Marital Boredom (MB) typically arises when the initial “spark” has decreased and the relationship begins to lack excitement, discovery, challenge, and growth. It is important to acknowledge that relationships occur in cycles or seasons, and some periods of “boredom” are normal. Some common reasons for marital boredom include:

Complacency. After a couple have been together for an extended period they often become too comfortable. It is always encouraged that couples feel comfortable with one another but sometimes they become complacent or lazy, taking one another for granted. Sometimes once a person communicates that they feel safe and secure in their relationship, the partner at least unconsciously feels their work is done and decreases their efforts. This can be a dangerous trap to fall into in a relationship as it may cause deeper issues when one partner feels unappreciated and taken for granted.  Therefore, it is better to foster the habit of continually expressing love and gratitude for your partner.

Routine Daily Life. In adulthood, life becomes routine very quickly. It is easy to fall victim to engaging in the same activities every day, especially during the work/school week when life literally revolves around work/school because adults spend the majority of the week there. On an average weekday, one wakes up early for work, works most of the day, arrives home tired from work, then goes to bed to do it all over again. Life becomes mundane easily. While stability and dependability are necessary components to any relationship, it is essential to step out of the comfort zone periodically. Individuals and couples alike must be intentional about overcoming this by incorporating some novelty and excitement into an average day. For example, sometimes date night can be on an evening after work, not just the weekends. Oftentimes, routine can be overcome simply by reintroducing the element of surprise back into the relationship. 

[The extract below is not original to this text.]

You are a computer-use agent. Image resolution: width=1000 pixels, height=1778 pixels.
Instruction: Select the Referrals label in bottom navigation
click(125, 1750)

Quality Time. Spending time together in a relationship is necessary to form a bond and connection. A relationship can feel boring and unsatisfying when there’s too much quality time or not enough. When couples have not prioritized time in the relationship, one can feel lonely, rejected, and unloved. On the other hand, too much time together can also contribute to feelings of boredom and even worse, frustration. During the COVID-19 pandemic, divorce rates skyrocketed to an all-time high as couples were forced to spend excessive amounts of time together during quarantine. It is important to maintain a healthy balance between time together and apart to prevent boredom- as the saying goes, “absence makes the heart grow fonder.” Another consideration is when the family expands, it becomes more difficult to spend time alone because most activities tend to include the children or revolve around them. However, married couples should routinely prioritize time together without the kids. 

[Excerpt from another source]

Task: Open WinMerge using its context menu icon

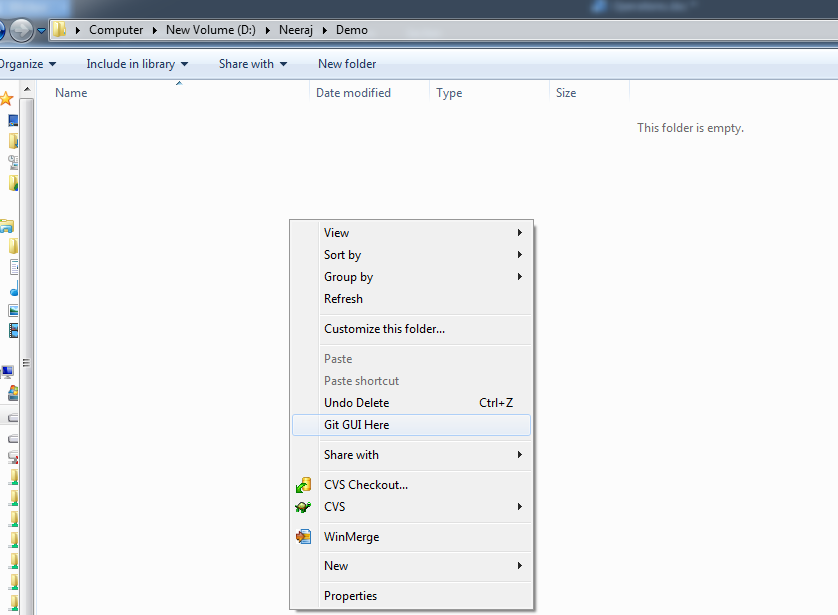Action: pyautogui.click(x=302, y=536)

Experiencing Disconnection. A variety of factors can contribute to a disconnection in the relationship. Feeling disconnected from your partner can be emotional or physical. In a healthy relationship, emotional connectedness should remain even after the butterflies have gone away. As time passes in the relationship, both partners must be deliberate about staying connected to each other by providing proper care and attention needed to maintain a healthy partnership. When feelings of disconnection are physical in nature, have a discussion with your partner about how to restore physical and/or sexual intimacy in the relationship.

Lack of Connection with Self. A relationship can become boring when there is little opportunity to connect with yourself, express your individuality, or explore your own interests. Remember, you fell in love with an interesting individual. When it is expected to immerse yourself in your partner or the relationship, things can become boring and disconcerting. Ensure your partner has room in the relationship for self-discovery, self-exploration, and the ability to maintain a self of sense; support and encourage them to do so and model by maintaining your own self-connectedness in relationship. By doing so, couples can create an environment where they are able to grow together instead of apart.

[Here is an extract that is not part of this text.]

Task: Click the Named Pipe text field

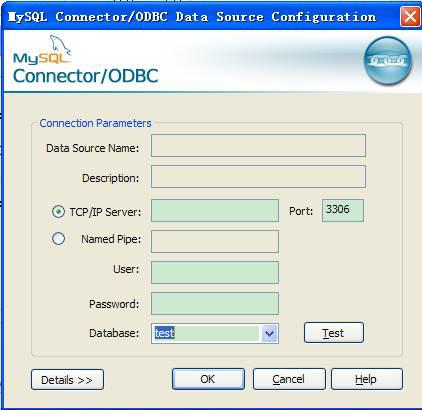Action: point(215,241)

Marital Boredom should be addressed in the relationship when it continues to persist past a point that is reasonable or seasonal. That is, boredom will occur, but it should come and go and not be persistent. Keep an open line of communication with your partner about your feelings and needs. Also, be willing to make personal adjustments that will assist with the change you’re looking for within the marriage. If marital boredom persists and you or your partner are dissatisfied with the relationship, marriage therapy can often help you rekindle an old spark, or even create a new spark!